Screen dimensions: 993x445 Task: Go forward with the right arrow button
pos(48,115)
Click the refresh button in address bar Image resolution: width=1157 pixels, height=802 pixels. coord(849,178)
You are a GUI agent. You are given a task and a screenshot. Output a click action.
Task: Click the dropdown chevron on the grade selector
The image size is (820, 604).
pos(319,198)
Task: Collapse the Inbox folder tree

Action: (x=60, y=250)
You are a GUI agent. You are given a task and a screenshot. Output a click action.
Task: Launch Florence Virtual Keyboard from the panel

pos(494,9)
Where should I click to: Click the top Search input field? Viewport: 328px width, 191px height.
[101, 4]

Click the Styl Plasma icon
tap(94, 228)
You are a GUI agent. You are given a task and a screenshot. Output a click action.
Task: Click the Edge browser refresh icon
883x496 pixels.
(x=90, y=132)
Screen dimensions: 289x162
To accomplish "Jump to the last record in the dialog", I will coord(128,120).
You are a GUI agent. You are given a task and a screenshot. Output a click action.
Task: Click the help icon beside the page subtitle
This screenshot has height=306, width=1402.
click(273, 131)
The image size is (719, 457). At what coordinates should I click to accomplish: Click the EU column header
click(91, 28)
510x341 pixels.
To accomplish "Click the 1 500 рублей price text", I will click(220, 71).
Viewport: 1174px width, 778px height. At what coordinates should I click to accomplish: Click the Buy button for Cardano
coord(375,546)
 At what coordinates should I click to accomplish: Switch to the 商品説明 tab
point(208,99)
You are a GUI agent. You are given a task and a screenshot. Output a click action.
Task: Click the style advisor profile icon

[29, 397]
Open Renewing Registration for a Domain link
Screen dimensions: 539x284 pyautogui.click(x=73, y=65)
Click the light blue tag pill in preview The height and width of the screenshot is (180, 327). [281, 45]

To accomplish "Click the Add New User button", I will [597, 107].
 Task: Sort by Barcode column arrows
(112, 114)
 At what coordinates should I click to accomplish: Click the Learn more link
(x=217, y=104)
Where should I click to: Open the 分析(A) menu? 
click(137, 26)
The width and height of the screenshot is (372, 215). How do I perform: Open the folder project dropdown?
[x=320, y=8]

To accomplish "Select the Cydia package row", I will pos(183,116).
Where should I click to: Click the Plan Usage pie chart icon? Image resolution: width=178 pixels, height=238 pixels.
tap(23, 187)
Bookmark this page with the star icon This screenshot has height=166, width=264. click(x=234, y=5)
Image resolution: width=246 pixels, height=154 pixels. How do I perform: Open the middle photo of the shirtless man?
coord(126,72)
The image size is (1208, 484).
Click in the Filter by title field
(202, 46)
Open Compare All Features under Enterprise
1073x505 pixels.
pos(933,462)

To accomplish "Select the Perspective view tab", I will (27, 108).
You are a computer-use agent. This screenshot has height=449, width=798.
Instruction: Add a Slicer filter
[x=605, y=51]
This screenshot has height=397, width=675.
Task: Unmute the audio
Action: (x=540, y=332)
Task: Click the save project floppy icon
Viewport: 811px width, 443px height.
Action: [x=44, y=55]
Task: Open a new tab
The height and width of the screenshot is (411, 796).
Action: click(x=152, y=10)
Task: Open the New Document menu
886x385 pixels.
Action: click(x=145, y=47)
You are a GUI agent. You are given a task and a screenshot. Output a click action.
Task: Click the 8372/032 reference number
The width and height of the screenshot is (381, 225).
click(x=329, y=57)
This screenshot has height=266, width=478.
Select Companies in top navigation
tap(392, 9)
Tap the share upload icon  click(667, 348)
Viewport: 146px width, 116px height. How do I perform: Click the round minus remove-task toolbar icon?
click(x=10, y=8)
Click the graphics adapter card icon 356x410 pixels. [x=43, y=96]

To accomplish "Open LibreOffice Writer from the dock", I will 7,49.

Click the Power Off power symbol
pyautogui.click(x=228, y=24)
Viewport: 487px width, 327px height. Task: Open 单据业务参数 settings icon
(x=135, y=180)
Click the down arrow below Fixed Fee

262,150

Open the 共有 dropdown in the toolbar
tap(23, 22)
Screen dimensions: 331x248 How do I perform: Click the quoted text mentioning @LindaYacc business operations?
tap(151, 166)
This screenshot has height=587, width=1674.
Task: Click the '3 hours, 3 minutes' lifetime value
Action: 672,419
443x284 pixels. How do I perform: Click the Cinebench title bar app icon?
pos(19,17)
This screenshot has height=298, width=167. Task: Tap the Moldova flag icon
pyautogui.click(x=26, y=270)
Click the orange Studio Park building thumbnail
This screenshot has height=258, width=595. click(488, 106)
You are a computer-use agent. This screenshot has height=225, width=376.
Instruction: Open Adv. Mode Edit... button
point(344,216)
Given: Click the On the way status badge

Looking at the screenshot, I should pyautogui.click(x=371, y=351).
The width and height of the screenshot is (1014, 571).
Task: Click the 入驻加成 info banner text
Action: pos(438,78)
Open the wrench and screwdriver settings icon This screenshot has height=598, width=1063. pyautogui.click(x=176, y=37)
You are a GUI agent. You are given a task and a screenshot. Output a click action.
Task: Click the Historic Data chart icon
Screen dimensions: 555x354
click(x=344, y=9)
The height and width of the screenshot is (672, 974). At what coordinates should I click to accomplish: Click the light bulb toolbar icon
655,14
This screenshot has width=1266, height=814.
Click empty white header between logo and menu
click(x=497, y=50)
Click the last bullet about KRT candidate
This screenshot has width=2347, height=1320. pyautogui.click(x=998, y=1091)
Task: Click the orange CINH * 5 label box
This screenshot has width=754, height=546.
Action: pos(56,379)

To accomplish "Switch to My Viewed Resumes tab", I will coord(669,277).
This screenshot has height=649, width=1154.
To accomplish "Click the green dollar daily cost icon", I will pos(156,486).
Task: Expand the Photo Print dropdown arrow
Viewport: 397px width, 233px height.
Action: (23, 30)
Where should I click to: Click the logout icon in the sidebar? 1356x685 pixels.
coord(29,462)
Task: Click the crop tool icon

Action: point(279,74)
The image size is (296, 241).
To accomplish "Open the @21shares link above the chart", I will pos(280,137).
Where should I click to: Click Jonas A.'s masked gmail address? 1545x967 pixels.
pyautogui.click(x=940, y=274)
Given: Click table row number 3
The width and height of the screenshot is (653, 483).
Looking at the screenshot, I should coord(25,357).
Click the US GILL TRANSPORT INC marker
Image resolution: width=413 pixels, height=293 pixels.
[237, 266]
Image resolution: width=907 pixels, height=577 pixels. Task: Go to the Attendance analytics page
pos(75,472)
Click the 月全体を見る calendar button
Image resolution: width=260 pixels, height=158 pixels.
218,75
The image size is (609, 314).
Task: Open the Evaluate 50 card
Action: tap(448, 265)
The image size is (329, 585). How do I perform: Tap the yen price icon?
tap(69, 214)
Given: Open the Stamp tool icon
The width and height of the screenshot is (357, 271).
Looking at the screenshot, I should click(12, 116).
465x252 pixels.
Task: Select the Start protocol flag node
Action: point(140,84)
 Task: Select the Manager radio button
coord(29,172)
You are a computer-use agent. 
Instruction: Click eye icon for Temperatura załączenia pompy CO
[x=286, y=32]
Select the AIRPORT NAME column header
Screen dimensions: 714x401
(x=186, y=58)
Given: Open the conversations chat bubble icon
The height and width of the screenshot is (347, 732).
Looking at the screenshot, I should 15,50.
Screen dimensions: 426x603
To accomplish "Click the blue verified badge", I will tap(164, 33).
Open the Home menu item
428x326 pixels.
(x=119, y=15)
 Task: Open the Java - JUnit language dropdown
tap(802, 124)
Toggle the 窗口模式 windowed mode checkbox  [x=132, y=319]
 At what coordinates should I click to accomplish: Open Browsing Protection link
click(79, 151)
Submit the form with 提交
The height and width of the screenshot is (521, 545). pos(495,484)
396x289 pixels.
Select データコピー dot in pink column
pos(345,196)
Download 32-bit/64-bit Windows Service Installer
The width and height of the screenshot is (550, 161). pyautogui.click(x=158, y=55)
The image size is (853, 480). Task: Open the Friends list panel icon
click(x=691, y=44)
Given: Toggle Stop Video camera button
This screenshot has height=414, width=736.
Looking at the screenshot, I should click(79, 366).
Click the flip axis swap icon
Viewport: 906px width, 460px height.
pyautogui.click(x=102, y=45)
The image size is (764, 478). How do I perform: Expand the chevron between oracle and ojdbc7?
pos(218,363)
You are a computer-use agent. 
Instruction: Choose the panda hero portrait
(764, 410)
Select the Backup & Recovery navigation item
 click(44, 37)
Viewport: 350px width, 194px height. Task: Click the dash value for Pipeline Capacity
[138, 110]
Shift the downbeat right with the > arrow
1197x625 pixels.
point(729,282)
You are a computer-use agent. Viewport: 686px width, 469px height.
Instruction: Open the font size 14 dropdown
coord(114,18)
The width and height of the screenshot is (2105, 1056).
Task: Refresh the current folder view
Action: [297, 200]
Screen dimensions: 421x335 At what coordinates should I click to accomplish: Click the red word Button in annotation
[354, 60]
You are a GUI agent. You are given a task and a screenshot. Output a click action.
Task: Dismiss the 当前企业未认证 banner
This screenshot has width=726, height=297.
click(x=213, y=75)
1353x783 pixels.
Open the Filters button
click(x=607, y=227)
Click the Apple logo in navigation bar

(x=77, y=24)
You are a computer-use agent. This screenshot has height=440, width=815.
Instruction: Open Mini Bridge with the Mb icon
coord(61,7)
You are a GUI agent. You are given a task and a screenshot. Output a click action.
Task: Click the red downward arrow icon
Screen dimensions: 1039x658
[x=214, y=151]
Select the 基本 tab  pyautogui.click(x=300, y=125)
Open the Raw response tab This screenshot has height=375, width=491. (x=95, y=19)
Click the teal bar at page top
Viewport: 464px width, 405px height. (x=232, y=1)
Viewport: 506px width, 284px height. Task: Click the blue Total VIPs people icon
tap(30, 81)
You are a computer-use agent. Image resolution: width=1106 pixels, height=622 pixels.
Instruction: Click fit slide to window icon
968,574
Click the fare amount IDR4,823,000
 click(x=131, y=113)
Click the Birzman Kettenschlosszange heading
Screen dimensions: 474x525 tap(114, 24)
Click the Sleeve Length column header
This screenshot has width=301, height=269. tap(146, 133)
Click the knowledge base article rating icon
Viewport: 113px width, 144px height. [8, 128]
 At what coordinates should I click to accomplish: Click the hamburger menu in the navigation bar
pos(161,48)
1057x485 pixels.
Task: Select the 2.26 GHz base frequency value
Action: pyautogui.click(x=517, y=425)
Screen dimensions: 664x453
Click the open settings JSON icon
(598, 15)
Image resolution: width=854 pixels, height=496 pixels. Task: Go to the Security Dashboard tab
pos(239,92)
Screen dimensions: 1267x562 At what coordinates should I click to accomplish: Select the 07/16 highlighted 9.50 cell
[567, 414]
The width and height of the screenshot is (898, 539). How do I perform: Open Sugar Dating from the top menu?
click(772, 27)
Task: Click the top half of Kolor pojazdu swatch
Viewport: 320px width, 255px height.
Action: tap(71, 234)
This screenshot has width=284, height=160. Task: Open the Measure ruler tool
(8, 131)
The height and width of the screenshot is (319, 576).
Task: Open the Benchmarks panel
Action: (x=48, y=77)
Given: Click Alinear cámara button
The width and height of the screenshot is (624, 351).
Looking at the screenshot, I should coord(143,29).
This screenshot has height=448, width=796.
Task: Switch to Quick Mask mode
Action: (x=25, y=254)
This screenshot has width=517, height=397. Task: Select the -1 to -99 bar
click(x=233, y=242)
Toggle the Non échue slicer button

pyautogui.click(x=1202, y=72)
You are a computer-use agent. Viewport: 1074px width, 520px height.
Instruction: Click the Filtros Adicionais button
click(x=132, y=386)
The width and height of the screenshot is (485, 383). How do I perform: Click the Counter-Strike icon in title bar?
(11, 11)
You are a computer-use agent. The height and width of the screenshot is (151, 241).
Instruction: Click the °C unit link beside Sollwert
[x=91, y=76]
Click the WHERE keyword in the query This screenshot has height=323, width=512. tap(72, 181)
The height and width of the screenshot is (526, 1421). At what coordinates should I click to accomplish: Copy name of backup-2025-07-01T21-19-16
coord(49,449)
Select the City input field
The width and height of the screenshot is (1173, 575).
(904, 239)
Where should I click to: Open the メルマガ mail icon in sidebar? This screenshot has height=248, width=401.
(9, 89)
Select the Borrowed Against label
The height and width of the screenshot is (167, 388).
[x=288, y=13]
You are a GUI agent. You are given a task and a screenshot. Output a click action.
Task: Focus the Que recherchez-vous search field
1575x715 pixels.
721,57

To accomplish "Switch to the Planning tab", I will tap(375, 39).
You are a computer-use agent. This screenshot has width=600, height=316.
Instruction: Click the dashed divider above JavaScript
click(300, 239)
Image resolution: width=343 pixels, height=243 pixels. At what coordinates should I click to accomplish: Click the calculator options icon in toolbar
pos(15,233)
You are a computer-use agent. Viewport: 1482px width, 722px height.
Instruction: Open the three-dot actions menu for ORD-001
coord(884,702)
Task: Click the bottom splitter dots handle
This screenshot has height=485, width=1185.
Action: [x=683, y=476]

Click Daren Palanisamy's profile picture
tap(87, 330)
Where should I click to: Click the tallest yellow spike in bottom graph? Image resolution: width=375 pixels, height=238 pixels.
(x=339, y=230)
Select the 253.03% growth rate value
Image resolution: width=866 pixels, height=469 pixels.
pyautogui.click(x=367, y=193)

§ WORK INSTRUCTIONS
Read through the listing and copy each line in which the word "label" occurs.

§ ANSWER TO THIS EXERCISE
Task: Click the orange CINH * 5 label box
Select the Borrowed Against label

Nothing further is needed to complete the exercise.